**SET OF TASKS**.
**a.** Answer each question from the passage on dog separation anxiety, one answer a line.
(i) What does the passage say dogs can even read?
(ii) Out of what should a puppy be fed all his meals?
(iii) What does the passage call less isolating than shutting the room door?
**b.** In one to three sentences, explain why the dog separation anxiety passage advises always leaving a puppy with a stuffed Kong.
**c.** Take the passage on dog separation anxiety further, beginning after its final sentence.

Why do we welcome dogs into our home? Perhaps to get more exercise, to teach children about responsible pet ownership, or for company. Dogs provide wonderful companionship, form strong emotional attachments and even read our facial expressions. But the intensity of this relationship means some cannot cope without us and develop separation anxiety.
True separation anxiety, while not common, is a serious condition. These dogs will become worried when you are dressing for work, and follow you around the house. Signs include barking, destructiveness, anxiety (drooling, panting, whining, pacing, trembling, shaking), house soiling, appetite suppression and attempts to escape. They are not being naughty; they are frantic without you.
Such dogs require veterinary assessment, possible anxiolytic medication and a tailored behaviour modification programme. Prevention is better than cure and steps can be taken to help avoid these problems developing, starting when puppies.
A puppy needs to learn home alone contentment. To build coping skills feed all his meals out of stuffed Kongs (preferably in his covered crate, door open) and whilst he is occupied leave him for a few minutes. Gradually build up the time he spends alone, but always give him an activity he can enjoy when you leave. Rather than shutting the room door to prevent access to you, a baby gate is less isolating. Consistently leaving your puppy with a stuffed Kong teaches him to look forward to your departure. Departures and reunions should be fairly low key.

**GIVEN RECORDS**.
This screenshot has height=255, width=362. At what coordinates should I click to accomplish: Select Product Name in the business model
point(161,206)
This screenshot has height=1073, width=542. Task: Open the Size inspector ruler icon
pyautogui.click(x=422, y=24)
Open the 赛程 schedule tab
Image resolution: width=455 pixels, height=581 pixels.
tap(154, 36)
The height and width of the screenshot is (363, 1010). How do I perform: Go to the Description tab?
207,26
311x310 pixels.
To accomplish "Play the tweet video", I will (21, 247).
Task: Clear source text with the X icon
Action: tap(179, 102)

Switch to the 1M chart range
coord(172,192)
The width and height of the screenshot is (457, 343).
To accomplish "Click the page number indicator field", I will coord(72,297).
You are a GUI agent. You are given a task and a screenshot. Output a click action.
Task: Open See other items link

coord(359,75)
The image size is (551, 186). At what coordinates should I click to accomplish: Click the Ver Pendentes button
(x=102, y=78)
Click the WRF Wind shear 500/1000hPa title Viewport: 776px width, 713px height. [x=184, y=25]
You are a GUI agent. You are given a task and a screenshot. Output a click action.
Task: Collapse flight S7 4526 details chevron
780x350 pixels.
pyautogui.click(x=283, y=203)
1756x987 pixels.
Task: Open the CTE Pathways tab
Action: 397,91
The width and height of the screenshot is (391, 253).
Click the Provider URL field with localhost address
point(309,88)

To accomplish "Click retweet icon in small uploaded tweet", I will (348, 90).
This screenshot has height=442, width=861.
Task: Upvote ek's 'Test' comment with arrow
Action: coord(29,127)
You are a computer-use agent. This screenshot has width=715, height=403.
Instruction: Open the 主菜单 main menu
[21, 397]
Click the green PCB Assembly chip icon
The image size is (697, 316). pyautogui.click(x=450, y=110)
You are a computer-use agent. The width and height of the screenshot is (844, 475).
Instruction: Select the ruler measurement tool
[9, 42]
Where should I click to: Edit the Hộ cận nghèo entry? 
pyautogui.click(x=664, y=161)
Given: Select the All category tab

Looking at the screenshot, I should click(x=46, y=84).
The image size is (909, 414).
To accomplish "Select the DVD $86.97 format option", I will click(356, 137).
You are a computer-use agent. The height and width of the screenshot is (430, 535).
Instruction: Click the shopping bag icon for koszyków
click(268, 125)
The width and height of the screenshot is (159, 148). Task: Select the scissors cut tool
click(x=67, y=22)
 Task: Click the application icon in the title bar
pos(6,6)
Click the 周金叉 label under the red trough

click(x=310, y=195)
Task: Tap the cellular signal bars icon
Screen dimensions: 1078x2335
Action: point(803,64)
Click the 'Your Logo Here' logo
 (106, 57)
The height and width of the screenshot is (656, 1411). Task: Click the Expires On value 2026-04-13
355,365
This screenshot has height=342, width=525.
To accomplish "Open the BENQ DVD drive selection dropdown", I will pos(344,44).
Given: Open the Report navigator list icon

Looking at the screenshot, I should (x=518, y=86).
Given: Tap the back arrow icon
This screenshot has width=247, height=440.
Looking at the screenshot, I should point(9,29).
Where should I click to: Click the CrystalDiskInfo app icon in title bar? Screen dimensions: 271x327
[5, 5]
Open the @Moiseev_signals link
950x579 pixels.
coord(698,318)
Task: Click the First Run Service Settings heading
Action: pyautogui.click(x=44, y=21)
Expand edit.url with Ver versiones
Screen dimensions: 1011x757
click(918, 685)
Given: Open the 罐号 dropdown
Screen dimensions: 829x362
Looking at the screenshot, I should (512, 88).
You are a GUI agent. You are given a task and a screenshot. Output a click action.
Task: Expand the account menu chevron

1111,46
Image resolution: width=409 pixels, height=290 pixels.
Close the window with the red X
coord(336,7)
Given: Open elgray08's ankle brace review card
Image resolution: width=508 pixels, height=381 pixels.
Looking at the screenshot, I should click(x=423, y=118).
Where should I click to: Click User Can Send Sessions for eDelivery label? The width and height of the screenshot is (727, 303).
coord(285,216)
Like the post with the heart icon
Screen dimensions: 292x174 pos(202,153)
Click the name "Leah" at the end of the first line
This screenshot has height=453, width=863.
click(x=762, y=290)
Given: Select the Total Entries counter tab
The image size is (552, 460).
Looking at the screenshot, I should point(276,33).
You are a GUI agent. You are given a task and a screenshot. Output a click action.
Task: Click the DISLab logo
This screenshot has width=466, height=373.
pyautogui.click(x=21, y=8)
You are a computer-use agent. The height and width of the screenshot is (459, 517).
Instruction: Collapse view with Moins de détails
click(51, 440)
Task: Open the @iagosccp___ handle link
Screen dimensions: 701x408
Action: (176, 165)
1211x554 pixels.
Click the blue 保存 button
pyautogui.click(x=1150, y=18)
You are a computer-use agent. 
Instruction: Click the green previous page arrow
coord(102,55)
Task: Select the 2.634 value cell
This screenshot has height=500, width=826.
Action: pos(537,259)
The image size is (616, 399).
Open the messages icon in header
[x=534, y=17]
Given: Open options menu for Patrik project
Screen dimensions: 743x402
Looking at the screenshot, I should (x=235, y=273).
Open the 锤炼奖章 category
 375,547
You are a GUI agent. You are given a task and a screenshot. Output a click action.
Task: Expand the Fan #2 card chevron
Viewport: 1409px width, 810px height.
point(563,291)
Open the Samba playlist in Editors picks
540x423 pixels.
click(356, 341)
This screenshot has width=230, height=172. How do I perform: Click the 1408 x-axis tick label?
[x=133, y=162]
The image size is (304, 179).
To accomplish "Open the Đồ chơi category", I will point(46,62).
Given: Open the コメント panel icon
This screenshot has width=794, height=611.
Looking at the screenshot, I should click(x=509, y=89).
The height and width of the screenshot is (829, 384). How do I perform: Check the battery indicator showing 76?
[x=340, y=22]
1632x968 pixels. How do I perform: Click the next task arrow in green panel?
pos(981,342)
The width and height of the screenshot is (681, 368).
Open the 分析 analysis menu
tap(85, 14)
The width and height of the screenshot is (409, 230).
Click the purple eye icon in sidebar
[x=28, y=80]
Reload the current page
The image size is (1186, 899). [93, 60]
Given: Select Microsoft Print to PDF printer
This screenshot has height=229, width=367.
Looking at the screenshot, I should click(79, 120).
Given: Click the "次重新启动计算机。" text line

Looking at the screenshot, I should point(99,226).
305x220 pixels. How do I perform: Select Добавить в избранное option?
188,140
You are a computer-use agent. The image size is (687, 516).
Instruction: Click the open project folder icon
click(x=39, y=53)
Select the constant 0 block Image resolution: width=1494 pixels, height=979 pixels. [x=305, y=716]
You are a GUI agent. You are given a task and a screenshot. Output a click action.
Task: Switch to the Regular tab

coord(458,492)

**TASK-BY-TASK RESULTS**.
**a.**
(i) Our facial expressions.
(ii) Stuffed Kongs.
(iii) A baby gate.

**b.** Consistently leaving a puppy with a stuffed Kong teaches him to look forward to your departure. This helps him build the coping skills he needs to be content at home alone.

**c.**
Carefully consider where you leave your puppy. Provide a relaxing environment – a puppy with access to a window overlooking a busy road for instance, may find this too visually stimulating and learn to bark at passers by. Music can help to sooth your puppy: Margrit Coates Music for Pets* and Through a Dog’s Ear* melodies have been specifically designed with relaxation in mind. A Pet Remedy plug-in and t-shirt/Thundershirt may also provide reassurance in your absence.
Introduce coping measures when you are at home. This is so your dog can form a positive attachment to comforters without them becoming associated with the anxiety of your departure. Assess the durability of any activity toys to ensure your dog cannot be harmed when alone. Separation anxiety is more likely to develop in adolescence and is more common in rescue dogs. Chewing is not necessarily a symptom of separation anxiety; it can be a result of boredom or simply that something appealing was left out!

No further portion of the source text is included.